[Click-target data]
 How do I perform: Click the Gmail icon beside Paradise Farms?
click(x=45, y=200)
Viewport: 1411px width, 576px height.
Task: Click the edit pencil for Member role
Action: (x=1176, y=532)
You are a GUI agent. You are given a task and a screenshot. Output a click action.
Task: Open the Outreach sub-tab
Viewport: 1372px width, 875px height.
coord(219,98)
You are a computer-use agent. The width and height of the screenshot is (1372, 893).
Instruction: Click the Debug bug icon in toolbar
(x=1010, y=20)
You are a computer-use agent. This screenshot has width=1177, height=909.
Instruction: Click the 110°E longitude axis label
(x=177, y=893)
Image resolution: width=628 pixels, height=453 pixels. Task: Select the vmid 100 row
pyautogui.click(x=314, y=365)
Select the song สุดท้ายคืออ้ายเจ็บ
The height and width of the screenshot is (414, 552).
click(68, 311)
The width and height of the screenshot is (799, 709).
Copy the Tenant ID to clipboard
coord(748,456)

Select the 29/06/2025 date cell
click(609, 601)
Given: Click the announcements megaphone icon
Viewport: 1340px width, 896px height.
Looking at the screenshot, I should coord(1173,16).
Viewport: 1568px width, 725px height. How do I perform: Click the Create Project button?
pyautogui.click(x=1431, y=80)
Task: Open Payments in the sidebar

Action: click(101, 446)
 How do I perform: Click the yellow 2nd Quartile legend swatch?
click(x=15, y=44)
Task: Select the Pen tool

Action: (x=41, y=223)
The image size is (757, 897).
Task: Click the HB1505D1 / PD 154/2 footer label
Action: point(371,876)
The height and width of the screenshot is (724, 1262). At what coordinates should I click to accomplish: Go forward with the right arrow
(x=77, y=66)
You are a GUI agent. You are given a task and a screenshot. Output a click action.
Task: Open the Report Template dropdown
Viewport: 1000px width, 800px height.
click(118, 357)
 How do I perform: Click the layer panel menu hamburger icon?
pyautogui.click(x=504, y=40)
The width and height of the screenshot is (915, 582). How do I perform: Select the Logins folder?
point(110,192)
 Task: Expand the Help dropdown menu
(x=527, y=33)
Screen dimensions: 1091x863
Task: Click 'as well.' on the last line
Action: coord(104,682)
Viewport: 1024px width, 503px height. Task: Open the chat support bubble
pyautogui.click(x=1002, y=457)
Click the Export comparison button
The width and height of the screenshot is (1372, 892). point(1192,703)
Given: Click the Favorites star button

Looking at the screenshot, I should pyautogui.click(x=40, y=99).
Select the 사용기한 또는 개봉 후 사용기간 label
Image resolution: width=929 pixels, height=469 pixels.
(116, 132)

◆ **What is needed**
Give the material as a Markdown table with the columns "Row" and "Line", starting at the first line of the material and ending at the line that contains "Action: (x=1176, y=532)". Omit blank lines.

◆ **The reply**
| Row | Line |
|---|---|
| 1 |  How do I perform: Click the Gmail icon beside Paradise Farms? |
| 2 | click(x=45, y=200) |
| 3 | Viewport: 1411px width, 576px height. |
| 4 | Task: Click the edit pencil for Member role |
| 5 | Action: (x=1176, y=532) |